Does your marketing and sales strategy have a clear objective? All too often I see people using random marketing activities hoping that something somewhere will stick, and they’ll get a customer. That isn’t an approach you want to use. You want measurable results from your marketing efforts, or you don’t want to spend the time and money required for marketing.
Is your marketing and sales strategy aimed at a direct response or lead generation? Direct response is geared toward an immediate sale. The objective of lead generation is to get people to identify themselves as potential clients. Whether your goal is an immediate sale or a lead you have to track your marketing so you know what’s working, what needs improvement, and the cost per lead and cost per sale.
Mel Gibson has a line in one of his movies where he tells his sons to< “aim small miss small” and that’s a great philosophy for you to have in your marketing. You don’t want to send 1,000 mail pieces, make 1,000 cold calls, or run an ad for a year to find out it isn’t working. The small professional service organization needs to focus on much smaller numbers for several reasons. If you mailed 1,000 pieces could you follow-up with all those recipients with a phone call within 72 hours? Would you rather spend $100 or $1,000 to find out how well something works?
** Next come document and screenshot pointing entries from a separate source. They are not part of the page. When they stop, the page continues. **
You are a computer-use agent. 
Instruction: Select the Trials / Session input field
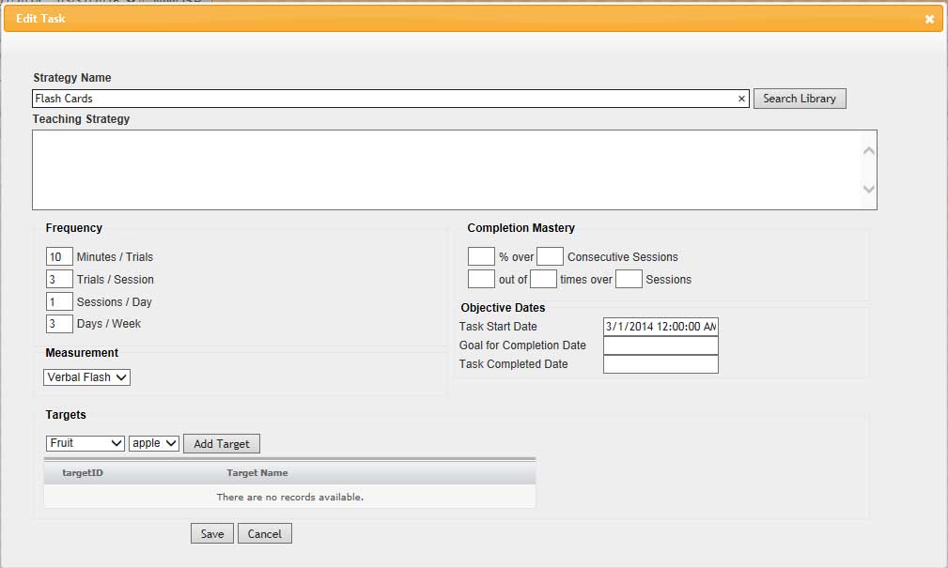click(59, 280)
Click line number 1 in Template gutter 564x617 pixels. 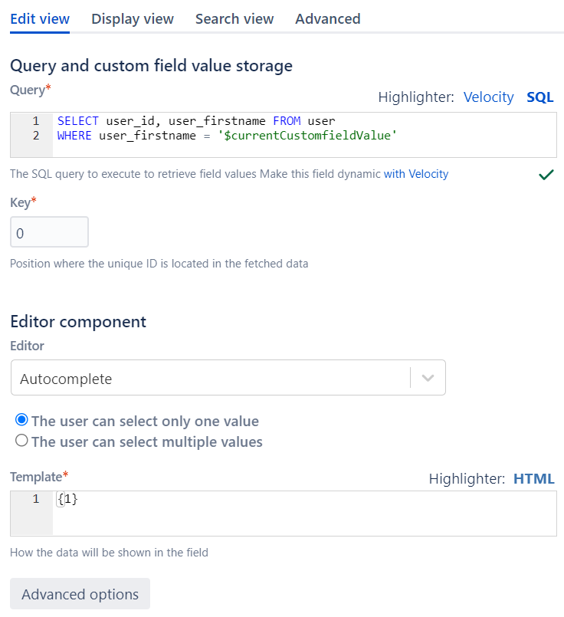pos(36,500)
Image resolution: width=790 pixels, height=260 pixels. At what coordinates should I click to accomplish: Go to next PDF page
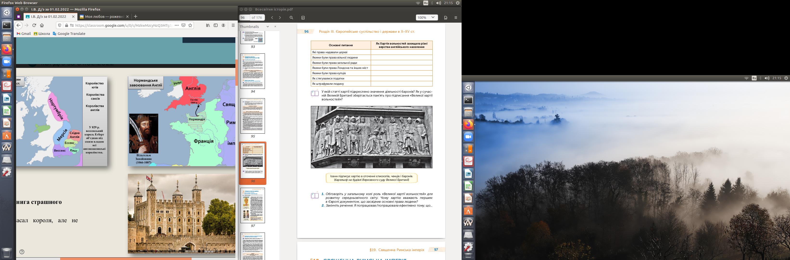[280, 18]
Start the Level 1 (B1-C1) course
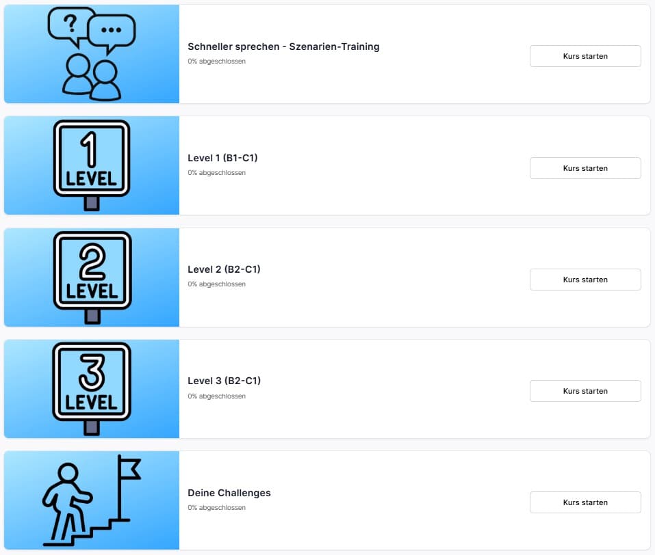This screenshot has width=655, height=555. point(585,168)
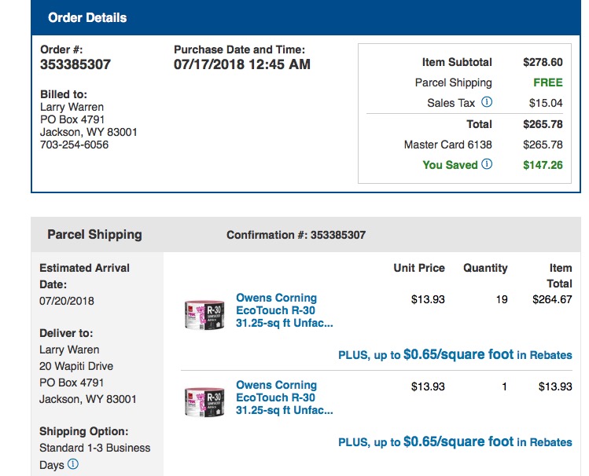Click the You Saved $147.26 amount
Screen dimensions: 589x476
543,165
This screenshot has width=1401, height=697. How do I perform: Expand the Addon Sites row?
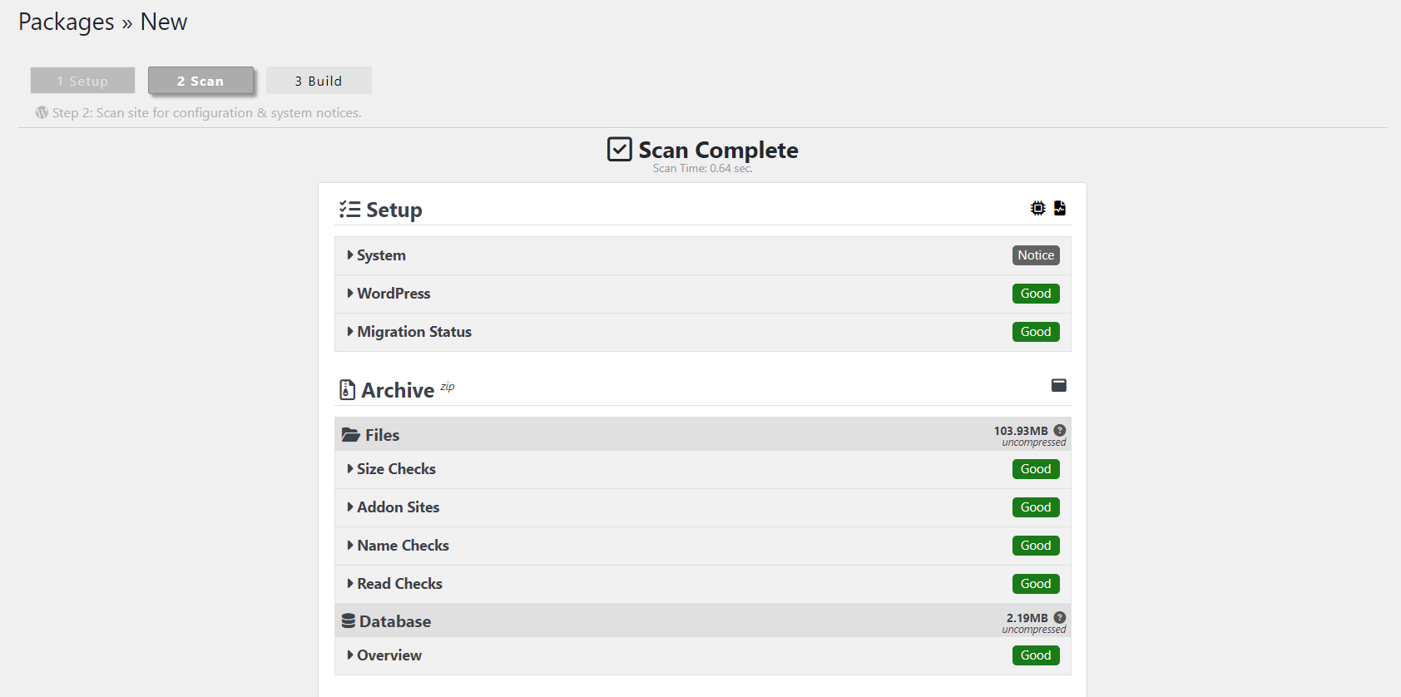tap(398, 507)
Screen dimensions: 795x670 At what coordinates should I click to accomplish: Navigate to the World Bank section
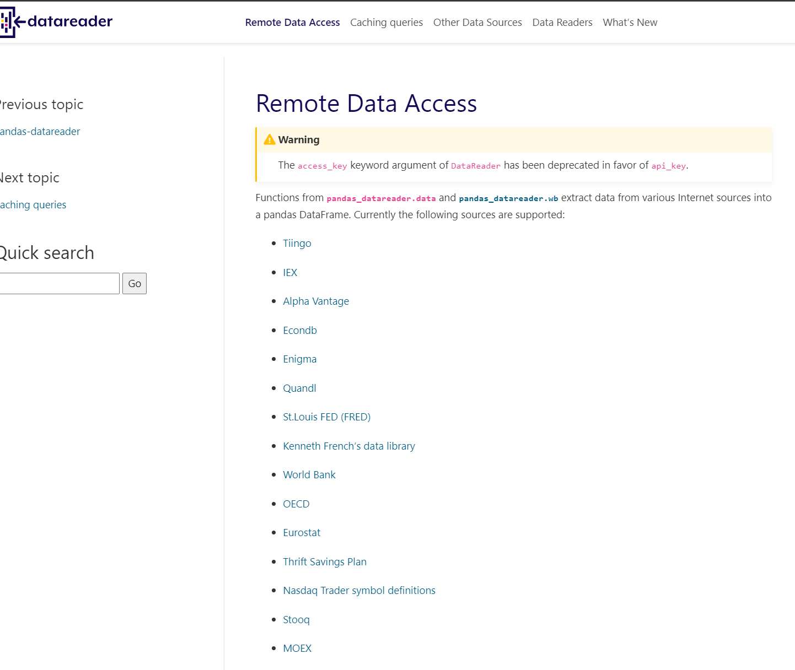309,475
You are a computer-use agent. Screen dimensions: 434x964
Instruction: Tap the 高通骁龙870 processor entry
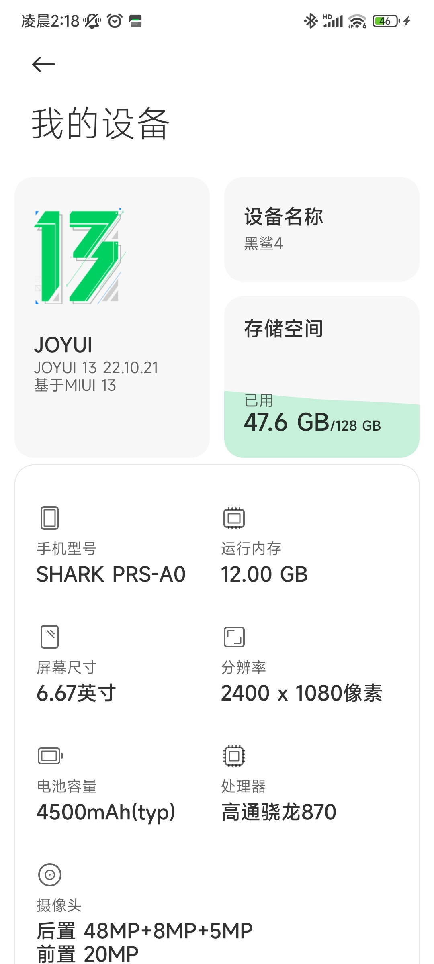[278, 812]
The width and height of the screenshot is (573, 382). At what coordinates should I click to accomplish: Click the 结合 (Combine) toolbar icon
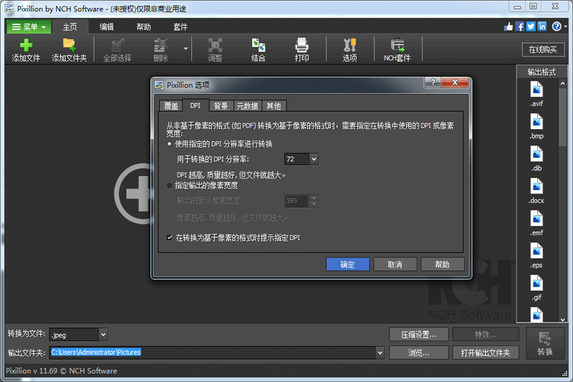258,45
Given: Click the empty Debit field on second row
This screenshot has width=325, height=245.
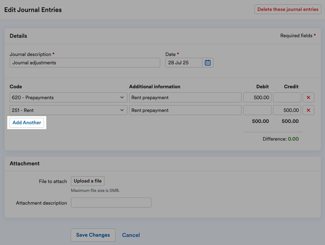Looking at the screenshot, I should point(257,110).
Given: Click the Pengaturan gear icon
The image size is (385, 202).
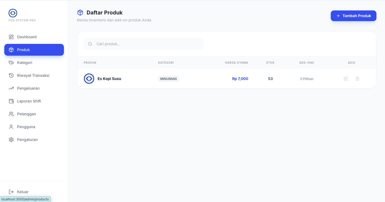Looking at the screenshot, I should (x=11, y=140).
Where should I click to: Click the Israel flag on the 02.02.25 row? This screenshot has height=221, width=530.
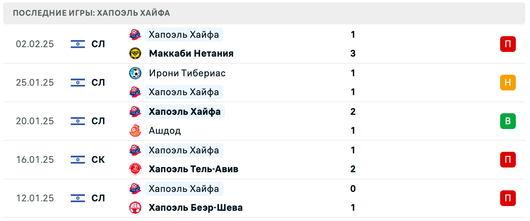(78, 44)
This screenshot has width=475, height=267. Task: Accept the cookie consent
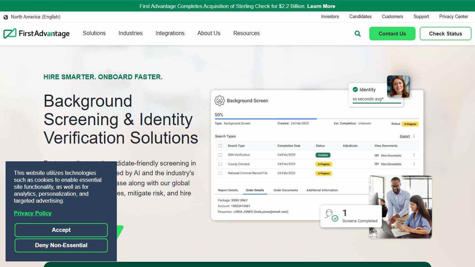point(61,230)
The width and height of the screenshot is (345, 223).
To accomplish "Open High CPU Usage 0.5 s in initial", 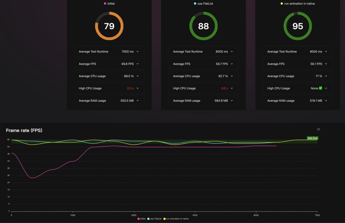I will pyautogui.click(x=109, y=88).
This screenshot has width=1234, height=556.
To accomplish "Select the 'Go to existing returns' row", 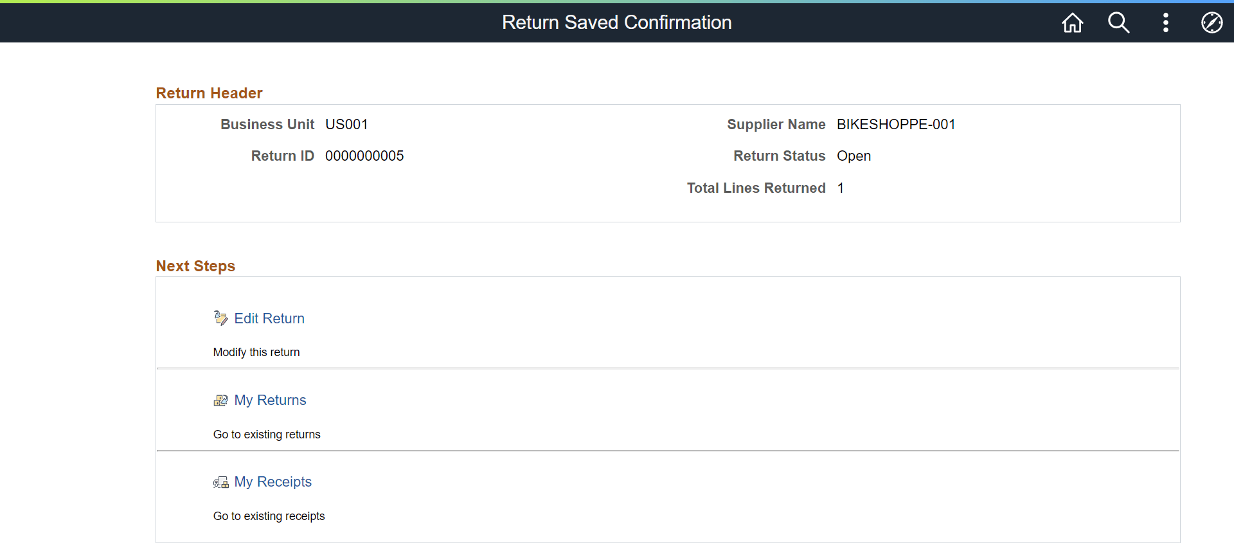I will pos(267,434).
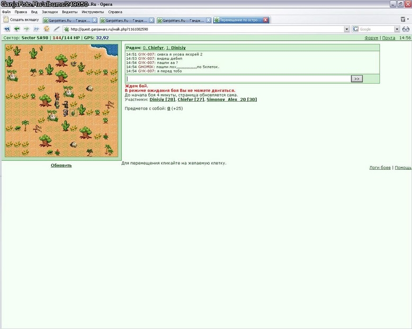Close the Перемещение по остро... tab

[266, 20]
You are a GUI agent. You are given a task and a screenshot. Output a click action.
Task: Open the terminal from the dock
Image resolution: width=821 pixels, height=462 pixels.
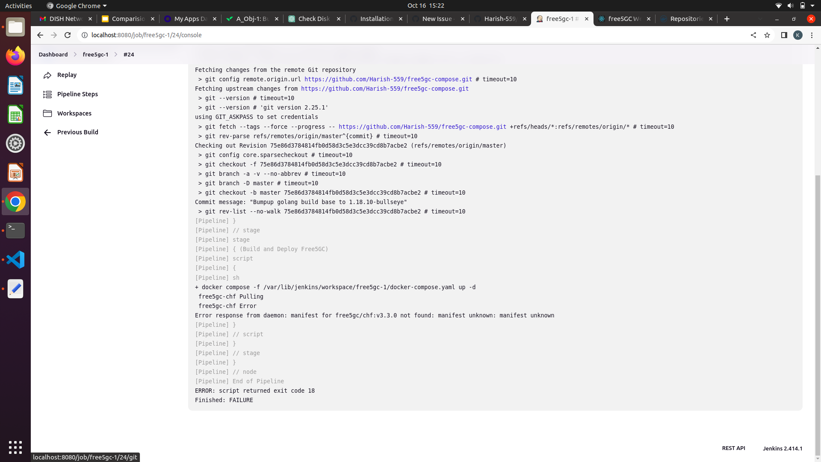[15, 231]
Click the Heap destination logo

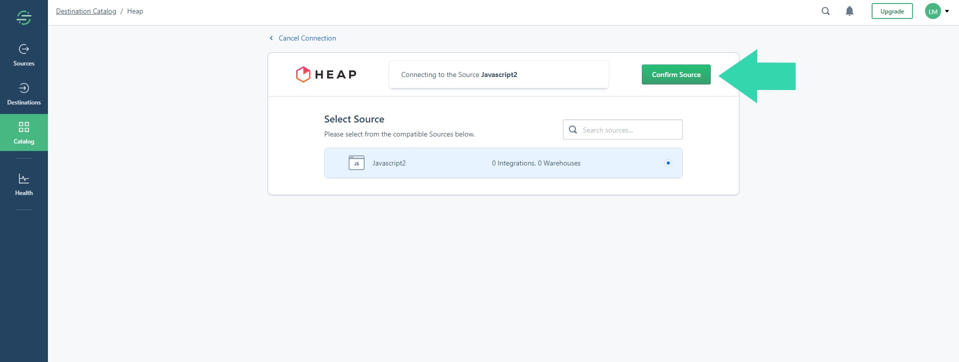pos(326,74)
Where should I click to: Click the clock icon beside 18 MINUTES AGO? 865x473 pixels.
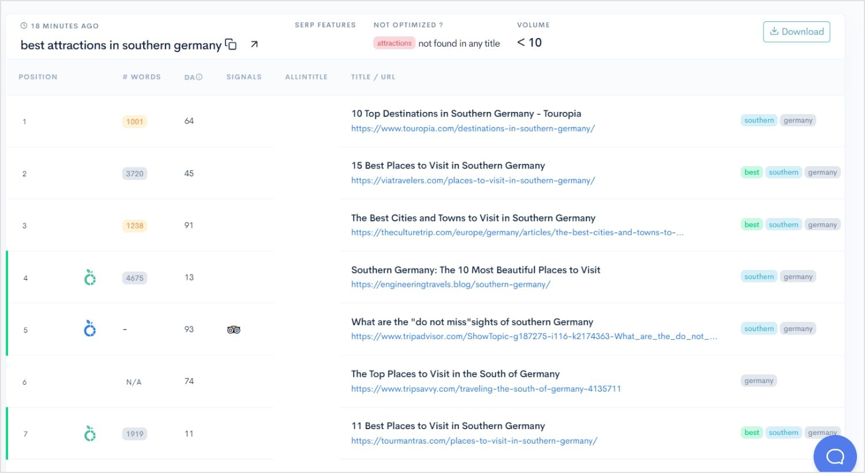click(23, 25)
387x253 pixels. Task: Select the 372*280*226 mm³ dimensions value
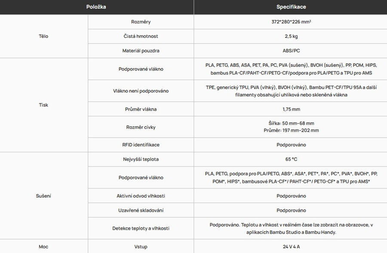point(291,22)
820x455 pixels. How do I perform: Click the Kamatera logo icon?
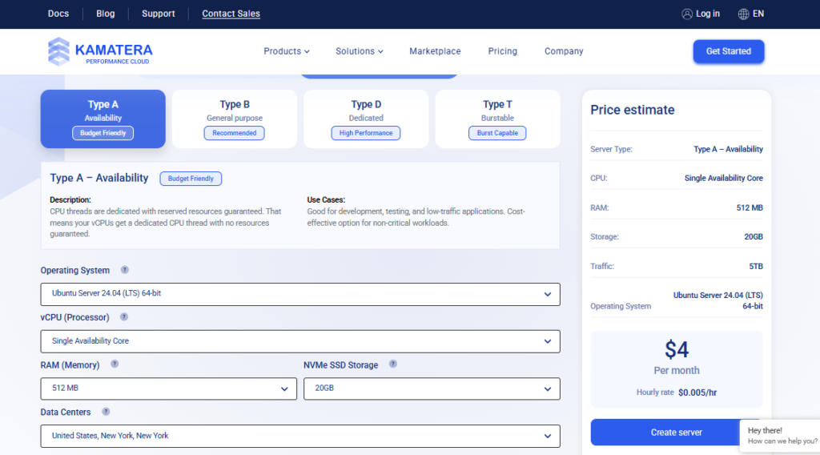tap(58, 51)
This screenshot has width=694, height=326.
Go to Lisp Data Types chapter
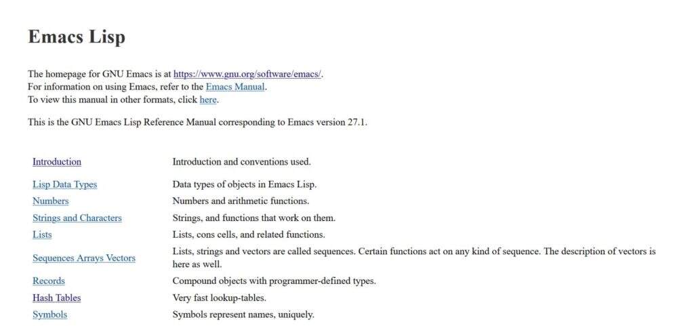64,184
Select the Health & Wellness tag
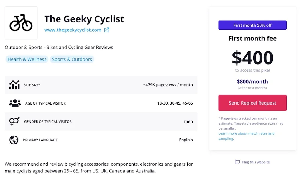The width and height of the screenshot is (302, 181). coord(27,59)
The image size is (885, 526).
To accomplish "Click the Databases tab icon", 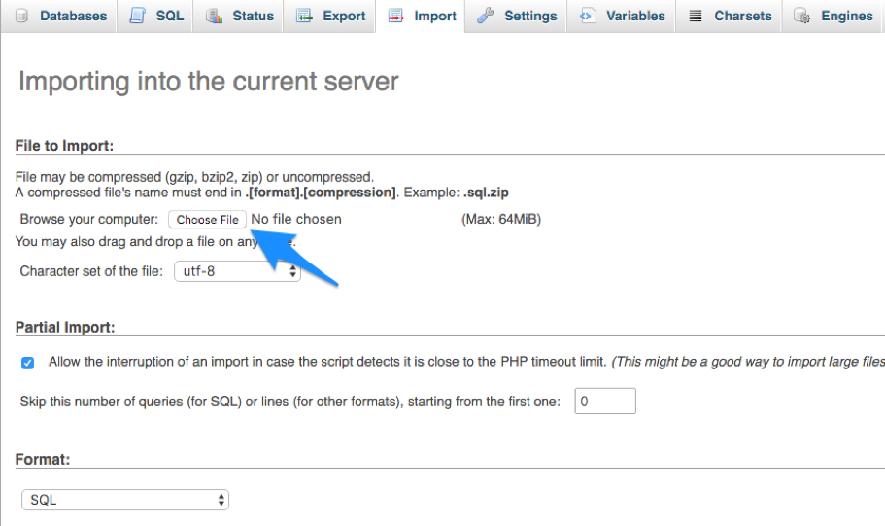I will 21,17.
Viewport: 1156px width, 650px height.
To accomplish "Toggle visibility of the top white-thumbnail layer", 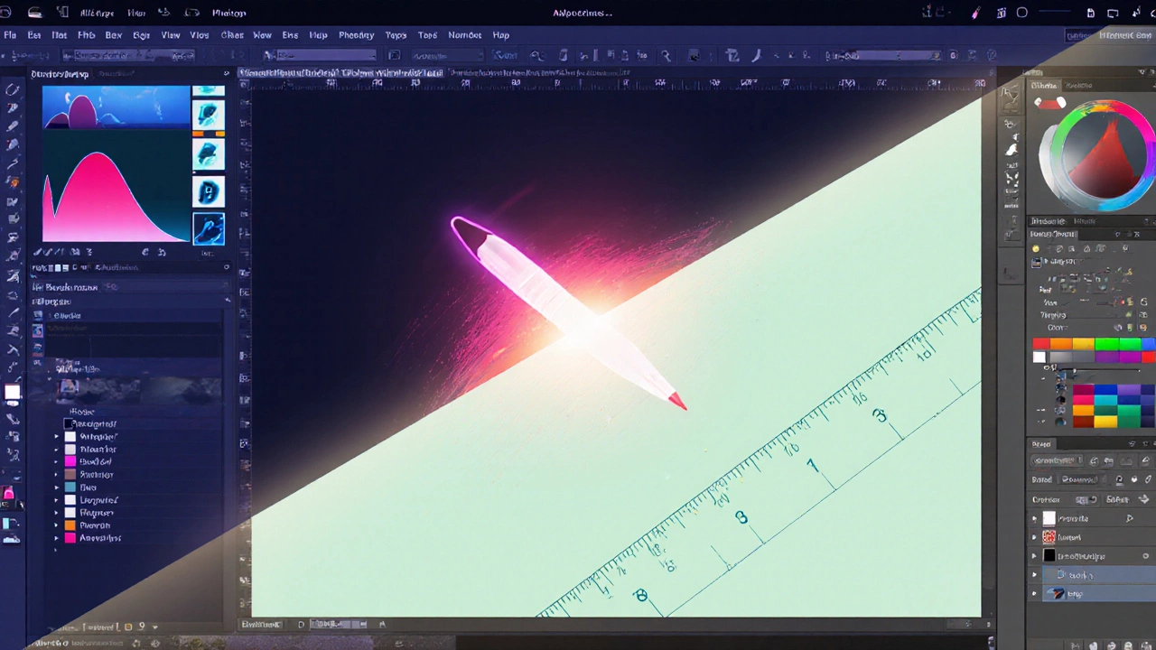I will pyautogui.click(x=1035, y=518).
If an ad doesn’t get a response the first run why would you expect it to produce a response ever?
Your marketing and sales strategy needs to evoke an emotion. What emotion do you want the recipients of your marketing message to feel? People don’t buy for logical reasons they buy for emotional reasons, and explain their decision to others with logic. You know your sales increase when your prospects are emotionally invested in the decision. The same holds true with your marketing. Before you ever develop your message you need to have a clear objective for the emotion your message will focus on.
When you get it right your marketing and sales strategy will save you a lot of time and make you a lot of money. It’s really very simple. Good marketing is about sending the right message to the right people for the right reason in the right way to get the right results. Good marketing amplifies your sales results and makes the whole process much more streamlined and effective.